From time to time Aunt Mary-Ben had a secret little whisper with Francis. “When you say your prayers, dear, look first at the picture of Jesus, then close your eyes but keep the picture in your mind. Because that’s Who you’re praying to, isn’t it? And He knows all about little boys and loves them dearly.”
Bella-Mae was sure that Jesus didn’t like to see little boys naked, and she hustled Francis out of his clothes and into them with great speed and certain modest precautions. “You don’t think he wants to look at your bare B.T.M. with his big eyes, do you?” she said, managing to include both Francis and the picture in her displeasure. For her displeasure was immense. The faith of the Salvation Army expressed itself in her through a repertoire of disapprovals; she lived strongly in the faith of the Army, and from time to time she murmured the Army war-cry, “Blood and Fire”, with the vigour usually reserved for an oath.
She saw that the Army figured in Francis’s life as much as possible, though she would not have dared to take him to the Temple; the Major would not have stood for that. But at least twice a week he beheld her in the splendour of her uniform, and he was the first to see her in the glory of the Chapeau.
The Army uniform cost a good deal of money, and Bella-Mae bought hers garment by garment, as she could afford it.
The sensible shoes, the black stockings, the skirt, and the tunic with its wonderful buttons, were achieved one by one, and then the great decision had to be made. Should she buy the bonnet, which was the familiar headgear of the Salvation Lassies, or should she opt for the Chapeau, a flat-crowned, broad-brimmed hat of blue fur felt, glorious with its red-and-gold ribbon, and strongly resembling (though Bella-Mae did not know this) the hats worn by Catholic priests in nearby Quebec. After deep inward searching, and prayer for guidance, she chose the Chapeau.

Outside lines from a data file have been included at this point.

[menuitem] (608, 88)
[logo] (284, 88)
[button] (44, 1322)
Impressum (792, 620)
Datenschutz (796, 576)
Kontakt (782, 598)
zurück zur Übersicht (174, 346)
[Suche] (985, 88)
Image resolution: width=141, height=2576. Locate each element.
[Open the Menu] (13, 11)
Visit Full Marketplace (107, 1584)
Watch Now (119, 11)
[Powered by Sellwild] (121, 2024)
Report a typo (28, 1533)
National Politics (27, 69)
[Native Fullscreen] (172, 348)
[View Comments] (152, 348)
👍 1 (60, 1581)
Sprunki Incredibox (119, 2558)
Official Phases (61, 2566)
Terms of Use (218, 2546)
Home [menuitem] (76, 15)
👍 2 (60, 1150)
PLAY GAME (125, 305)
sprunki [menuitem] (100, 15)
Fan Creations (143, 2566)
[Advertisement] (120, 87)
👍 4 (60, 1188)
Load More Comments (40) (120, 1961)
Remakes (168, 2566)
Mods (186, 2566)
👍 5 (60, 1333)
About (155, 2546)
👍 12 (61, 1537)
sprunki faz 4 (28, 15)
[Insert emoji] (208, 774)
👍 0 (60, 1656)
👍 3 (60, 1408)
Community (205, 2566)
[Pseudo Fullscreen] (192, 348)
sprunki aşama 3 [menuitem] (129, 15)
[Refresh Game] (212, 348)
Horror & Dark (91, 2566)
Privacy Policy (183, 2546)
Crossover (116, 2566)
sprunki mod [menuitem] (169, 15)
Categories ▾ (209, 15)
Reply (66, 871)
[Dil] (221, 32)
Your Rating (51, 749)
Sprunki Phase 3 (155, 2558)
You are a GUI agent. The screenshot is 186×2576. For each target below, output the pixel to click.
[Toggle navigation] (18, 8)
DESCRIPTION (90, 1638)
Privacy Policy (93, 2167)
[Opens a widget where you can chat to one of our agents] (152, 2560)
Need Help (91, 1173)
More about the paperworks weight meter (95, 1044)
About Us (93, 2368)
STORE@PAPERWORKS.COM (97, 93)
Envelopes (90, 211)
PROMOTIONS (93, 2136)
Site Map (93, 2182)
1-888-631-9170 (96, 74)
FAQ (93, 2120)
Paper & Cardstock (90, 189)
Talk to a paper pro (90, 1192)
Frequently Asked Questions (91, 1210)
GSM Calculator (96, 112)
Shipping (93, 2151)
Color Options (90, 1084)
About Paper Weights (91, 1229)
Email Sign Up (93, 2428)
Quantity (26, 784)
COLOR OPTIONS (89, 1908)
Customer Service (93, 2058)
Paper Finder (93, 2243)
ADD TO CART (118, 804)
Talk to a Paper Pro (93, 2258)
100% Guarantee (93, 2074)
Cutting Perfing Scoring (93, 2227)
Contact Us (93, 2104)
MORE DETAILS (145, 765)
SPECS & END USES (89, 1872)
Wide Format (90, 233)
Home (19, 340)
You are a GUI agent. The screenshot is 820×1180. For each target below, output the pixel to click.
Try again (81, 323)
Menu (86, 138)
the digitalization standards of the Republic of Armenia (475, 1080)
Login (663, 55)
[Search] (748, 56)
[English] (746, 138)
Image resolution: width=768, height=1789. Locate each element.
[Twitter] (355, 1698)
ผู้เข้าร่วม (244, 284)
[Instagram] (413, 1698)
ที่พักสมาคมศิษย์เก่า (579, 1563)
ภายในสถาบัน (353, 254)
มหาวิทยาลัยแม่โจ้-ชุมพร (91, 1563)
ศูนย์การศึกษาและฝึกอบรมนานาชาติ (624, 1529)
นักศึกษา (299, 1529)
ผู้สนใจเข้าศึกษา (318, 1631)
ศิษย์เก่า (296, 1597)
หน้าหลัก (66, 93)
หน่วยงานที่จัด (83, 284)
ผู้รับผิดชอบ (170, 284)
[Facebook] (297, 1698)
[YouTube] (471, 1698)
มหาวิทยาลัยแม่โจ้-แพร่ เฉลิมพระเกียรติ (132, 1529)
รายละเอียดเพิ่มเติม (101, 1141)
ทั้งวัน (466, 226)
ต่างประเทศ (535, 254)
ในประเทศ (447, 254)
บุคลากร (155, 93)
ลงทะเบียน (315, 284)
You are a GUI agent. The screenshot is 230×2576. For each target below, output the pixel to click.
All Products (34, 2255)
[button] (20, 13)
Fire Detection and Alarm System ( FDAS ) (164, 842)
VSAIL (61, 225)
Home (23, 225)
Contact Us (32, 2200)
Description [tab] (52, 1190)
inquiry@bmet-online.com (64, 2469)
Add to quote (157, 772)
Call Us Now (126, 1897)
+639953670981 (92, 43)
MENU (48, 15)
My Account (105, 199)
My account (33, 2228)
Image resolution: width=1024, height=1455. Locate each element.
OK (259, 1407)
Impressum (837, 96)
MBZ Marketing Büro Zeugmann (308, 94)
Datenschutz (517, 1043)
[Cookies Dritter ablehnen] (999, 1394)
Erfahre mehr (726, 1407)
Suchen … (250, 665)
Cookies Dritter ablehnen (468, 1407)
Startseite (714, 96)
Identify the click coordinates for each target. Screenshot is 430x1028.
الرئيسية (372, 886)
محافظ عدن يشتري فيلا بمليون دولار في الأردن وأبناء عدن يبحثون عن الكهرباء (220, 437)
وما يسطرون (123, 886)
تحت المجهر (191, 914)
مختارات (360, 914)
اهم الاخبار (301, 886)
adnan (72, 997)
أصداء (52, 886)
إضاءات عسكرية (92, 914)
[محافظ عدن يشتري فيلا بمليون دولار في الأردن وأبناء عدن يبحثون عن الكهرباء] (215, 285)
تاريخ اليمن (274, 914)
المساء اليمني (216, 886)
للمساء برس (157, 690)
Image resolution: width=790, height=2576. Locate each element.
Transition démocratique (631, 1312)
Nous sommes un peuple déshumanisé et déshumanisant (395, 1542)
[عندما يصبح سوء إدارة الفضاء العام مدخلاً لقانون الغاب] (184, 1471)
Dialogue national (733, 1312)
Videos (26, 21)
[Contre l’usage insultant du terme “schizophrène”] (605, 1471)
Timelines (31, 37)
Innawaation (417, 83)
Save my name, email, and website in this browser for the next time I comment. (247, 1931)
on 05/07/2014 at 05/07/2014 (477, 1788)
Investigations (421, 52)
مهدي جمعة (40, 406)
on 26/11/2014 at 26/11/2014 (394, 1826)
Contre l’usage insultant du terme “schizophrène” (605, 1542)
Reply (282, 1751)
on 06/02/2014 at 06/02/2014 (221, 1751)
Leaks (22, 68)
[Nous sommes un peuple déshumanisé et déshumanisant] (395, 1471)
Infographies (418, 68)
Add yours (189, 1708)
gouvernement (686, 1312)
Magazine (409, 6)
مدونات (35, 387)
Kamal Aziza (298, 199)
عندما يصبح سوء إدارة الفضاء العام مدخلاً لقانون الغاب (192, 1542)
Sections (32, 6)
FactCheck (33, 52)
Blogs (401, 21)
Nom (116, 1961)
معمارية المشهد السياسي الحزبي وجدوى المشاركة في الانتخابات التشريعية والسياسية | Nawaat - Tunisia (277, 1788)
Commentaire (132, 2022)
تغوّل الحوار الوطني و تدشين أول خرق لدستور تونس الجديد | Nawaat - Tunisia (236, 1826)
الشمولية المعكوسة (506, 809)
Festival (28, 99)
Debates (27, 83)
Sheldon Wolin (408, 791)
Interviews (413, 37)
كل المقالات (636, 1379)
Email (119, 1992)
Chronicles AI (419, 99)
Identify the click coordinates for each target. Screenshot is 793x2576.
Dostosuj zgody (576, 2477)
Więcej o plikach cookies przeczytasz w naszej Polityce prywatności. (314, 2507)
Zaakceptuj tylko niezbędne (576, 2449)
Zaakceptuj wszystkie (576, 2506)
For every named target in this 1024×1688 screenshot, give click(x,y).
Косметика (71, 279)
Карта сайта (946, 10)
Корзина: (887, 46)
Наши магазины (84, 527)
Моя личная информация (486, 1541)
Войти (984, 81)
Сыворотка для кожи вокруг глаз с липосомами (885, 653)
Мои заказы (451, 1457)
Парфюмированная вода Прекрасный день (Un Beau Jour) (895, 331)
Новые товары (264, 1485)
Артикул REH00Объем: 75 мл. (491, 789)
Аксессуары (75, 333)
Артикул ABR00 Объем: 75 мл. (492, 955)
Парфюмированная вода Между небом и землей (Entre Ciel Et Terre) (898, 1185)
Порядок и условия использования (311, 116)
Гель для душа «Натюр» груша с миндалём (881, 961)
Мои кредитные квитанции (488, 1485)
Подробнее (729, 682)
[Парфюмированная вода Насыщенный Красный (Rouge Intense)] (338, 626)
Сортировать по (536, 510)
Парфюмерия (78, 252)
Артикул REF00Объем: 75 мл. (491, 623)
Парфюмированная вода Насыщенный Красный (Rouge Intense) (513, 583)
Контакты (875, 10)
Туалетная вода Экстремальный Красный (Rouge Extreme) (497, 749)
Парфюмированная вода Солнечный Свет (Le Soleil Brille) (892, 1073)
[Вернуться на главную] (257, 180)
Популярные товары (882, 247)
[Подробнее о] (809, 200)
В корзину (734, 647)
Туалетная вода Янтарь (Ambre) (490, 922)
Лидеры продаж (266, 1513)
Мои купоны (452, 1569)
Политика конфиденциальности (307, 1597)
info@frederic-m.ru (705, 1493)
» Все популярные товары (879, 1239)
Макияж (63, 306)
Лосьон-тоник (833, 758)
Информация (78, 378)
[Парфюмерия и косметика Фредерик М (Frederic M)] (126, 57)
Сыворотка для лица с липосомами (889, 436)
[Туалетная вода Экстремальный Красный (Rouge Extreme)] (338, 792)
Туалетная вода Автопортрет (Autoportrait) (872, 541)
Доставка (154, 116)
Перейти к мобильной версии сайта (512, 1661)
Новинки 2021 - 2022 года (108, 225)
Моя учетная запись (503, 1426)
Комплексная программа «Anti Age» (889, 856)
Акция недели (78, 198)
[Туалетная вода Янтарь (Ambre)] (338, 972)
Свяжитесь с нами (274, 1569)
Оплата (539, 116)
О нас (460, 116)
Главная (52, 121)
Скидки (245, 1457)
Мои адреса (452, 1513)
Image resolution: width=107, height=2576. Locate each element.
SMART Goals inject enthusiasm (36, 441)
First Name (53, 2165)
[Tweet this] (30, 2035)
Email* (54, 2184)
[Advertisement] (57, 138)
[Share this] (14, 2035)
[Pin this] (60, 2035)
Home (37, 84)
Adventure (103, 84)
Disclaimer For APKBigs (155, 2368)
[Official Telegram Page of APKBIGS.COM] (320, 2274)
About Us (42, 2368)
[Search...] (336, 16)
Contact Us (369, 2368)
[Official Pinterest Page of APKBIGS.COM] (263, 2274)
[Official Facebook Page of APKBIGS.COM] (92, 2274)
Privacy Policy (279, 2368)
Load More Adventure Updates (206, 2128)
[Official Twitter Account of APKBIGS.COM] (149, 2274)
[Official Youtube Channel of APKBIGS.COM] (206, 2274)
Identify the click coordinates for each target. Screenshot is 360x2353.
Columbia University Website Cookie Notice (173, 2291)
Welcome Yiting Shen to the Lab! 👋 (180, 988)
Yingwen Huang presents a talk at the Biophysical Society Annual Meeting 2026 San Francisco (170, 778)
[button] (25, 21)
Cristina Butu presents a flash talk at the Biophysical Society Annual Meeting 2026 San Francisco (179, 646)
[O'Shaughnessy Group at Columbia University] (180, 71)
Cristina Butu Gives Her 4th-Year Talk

In full Salvation fig at last, she marched around the nursery, for Francis, singing in a style of her own, which included noises indicative of the band’s contribution:
At the Cross, at the Cross
Where I first saw the light
And my heart’s great burden roll’d away (pom, pom)
It was there through Blessed Jesus
That I turned to the Right
And now I am happy all the day! (Pish! scolded the cymbal)
At the Cro—s—s—s!
At the Cro—o—o—s!
At the Cross where I first saw the light (boomty-boom)
It was there through His mercy
That I turned toward the Right
And now I am happy all the day! (Boom, boom!)
It was irresistible. Francis hopped off his bed and paraded behind Bella-Mae, and under her guidance was able to shout, “Thine the glory!” and “Blest Redeemer!” ecstatically at the right intervals. He was elevated. He was free of the repressive influence of A Certain Person, whose sad eyes he ignored. He did not know what he was singing about, but he sang from a happy heart.